▸ **Records for processing**:

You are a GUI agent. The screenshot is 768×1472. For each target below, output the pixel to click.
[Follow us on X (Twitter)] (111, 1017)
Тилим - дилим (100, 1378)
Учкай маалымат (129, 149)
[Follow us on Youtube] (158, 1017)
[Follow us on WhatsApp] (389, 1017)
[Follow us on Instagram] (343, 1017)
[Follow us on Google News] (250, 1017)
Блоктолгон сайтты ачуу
...
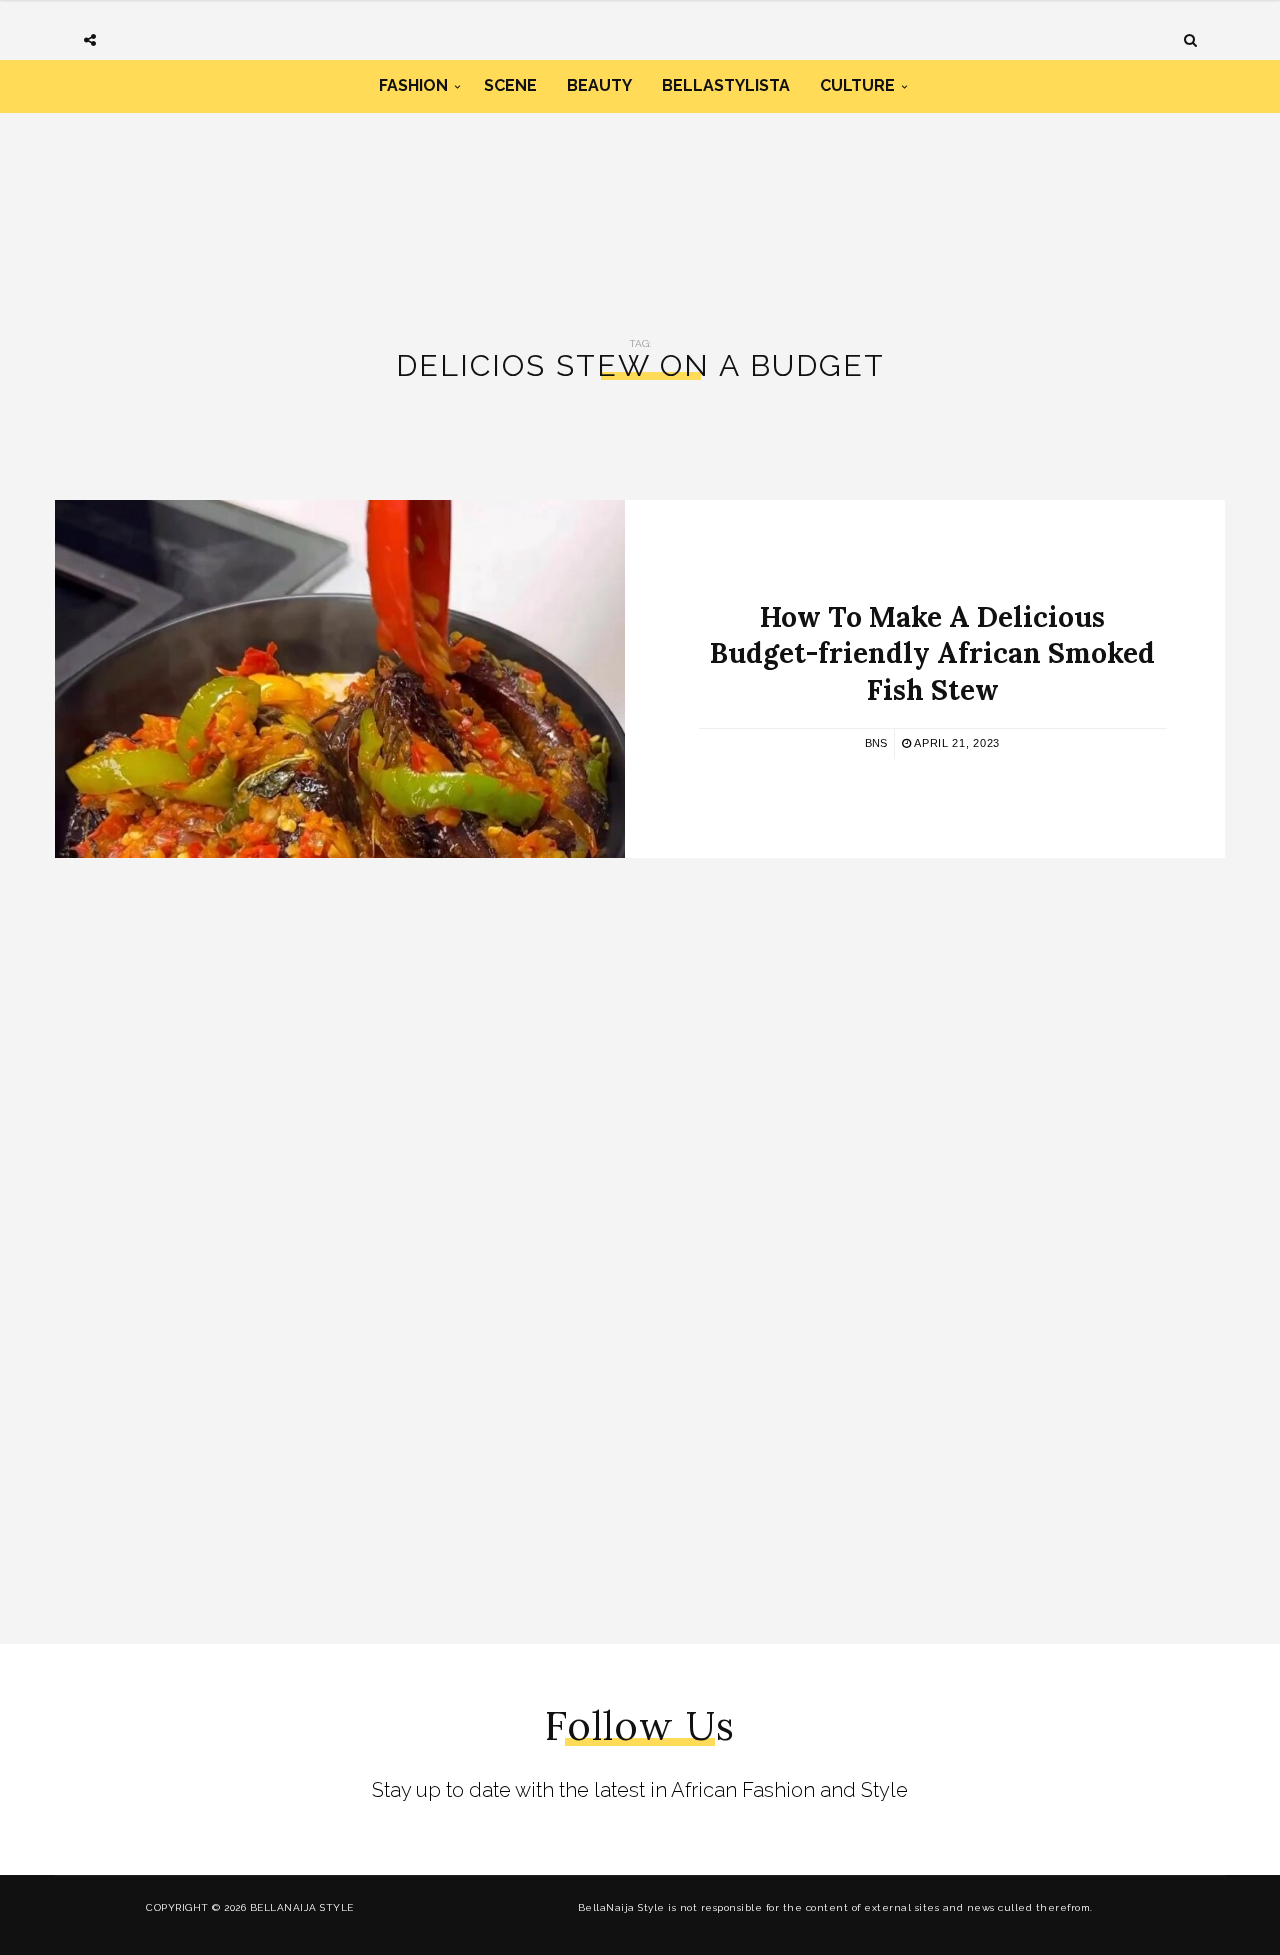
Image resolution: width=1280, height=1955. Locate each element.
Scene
--
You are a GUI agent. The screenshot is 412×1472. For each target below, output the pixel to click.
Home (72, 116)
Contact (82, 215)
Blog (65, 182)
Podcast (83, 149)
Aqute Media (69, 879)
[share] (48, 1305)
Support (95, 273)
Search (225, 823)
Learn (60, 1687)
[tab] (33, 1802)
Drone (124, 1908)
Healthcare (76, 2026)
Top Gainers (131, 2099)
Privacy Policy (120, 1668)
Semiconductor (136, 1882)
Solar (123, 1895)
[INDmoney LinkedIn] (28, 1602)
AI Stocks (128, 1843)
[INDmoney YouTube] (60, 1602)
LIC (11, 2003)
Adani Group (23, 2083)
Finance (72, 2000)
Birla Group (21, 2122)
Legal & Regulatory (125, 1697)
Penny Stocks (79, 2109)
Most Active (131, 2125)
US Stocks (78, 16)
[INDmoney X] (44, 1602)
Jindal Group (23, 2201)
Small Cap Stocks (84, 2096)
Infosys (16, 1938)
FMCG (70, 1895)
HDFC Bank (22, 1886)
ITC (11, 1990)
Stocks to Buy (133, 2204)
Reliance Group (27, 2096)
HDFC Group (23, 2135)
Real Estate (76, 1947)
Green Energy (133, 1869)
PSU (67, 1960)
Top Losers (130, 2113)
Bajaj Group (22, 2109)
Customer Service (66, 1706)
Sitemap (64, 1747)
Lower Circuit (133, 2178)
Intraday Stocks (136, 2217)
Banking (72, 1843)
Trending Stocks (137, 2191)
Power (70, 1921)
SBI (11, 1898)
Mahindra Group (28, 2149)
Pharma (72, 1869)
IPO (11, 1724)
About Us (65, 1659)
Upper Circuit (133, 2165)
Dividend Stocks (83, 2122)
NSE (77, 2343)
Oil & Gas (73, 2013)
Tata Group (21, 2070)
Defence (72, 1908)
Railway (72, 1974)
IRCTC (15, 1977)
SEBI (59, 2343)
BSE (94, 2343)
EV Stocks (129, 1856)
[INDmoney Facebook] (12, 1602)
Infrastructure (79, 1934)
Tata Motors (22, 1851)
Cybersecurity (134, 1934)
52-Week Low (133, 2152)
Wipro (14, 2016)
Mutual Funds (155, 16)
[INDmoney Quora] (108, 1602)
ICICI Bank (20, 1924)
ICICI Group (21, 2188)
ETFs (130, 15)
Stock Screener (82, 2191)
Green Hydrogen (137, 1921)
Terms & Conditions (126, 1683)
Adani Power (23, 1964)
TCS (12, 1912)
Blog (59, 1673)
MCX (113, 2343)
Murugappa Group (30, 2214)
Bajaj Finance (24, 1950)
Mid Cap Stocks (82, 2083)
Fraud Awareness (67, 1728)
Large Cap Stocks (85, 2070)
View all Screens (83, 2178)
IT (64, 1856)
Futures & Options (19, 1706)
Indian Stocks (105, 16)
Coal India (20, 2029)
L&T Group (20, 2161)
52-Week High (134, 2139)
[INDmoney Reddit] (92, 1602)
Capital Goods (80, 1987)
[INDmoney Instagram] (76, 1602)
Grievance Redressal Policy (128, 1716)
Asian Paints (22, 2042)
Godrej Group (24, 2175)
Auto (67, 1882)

▸ **Exercise objective**: Please return the lines above that run from the line containing "IRCTC (15, 1977)" to the line containing "Auto (67, 1882)", inclusive, exactly and with no other lines.

▸ **Your response**:
IRCTC (15, 1977)
SEBI (59, 2343)
BSE (94, 2343)
EV Stocks (129, 1856)
[INDmoney Facebook] (12, 1602)
Infrastructure (79, 1934)
Tata Motors (22, 1851)
Cybersecurity (134, 1934)
52-Week Low (133, 2152)
Wipro (14, 2016)
Mutual Funds (155, 16)
[INDmoney Quora] (108, 1602)
ICICI Bank (20, 1924)
ICICI Group (21, 2188)
ETFs (130, 15)
Stock Screener (82, 2191)
Green Hydrogen (137, 1921)
Terms & Conditions (126, 1683)
Adani Power (23, 1964)
TCS (12, 1912)
Blog (59, 1673)
MCX (113, 2343)
Murugappa Group (30, 2214)
Bajaj Finance (24, 1950)
Mid Cap Stocks (82, 2083)
Fraud Awareness (67, 1728)
Large Cap Stocks (85, 2070)
View all Screens (83, 2178)
IT (64, 1856)
Futures & Options (19, 1706)
Indian Stocks (105, 16)
Coal India (20, 2029)
L&T Group (20, 2161)
52-Week High (134, 2139)
[INDmoney Reddit] (92, 1602)
Capital Goods (80, 1987)
[INDmoney Instagram] (76, 1602)
Grievance Redressal Policy (128, 1716)
Asian Paints (22, 2042)
Godrej Group (24, 2175)
Auto (67, 1882)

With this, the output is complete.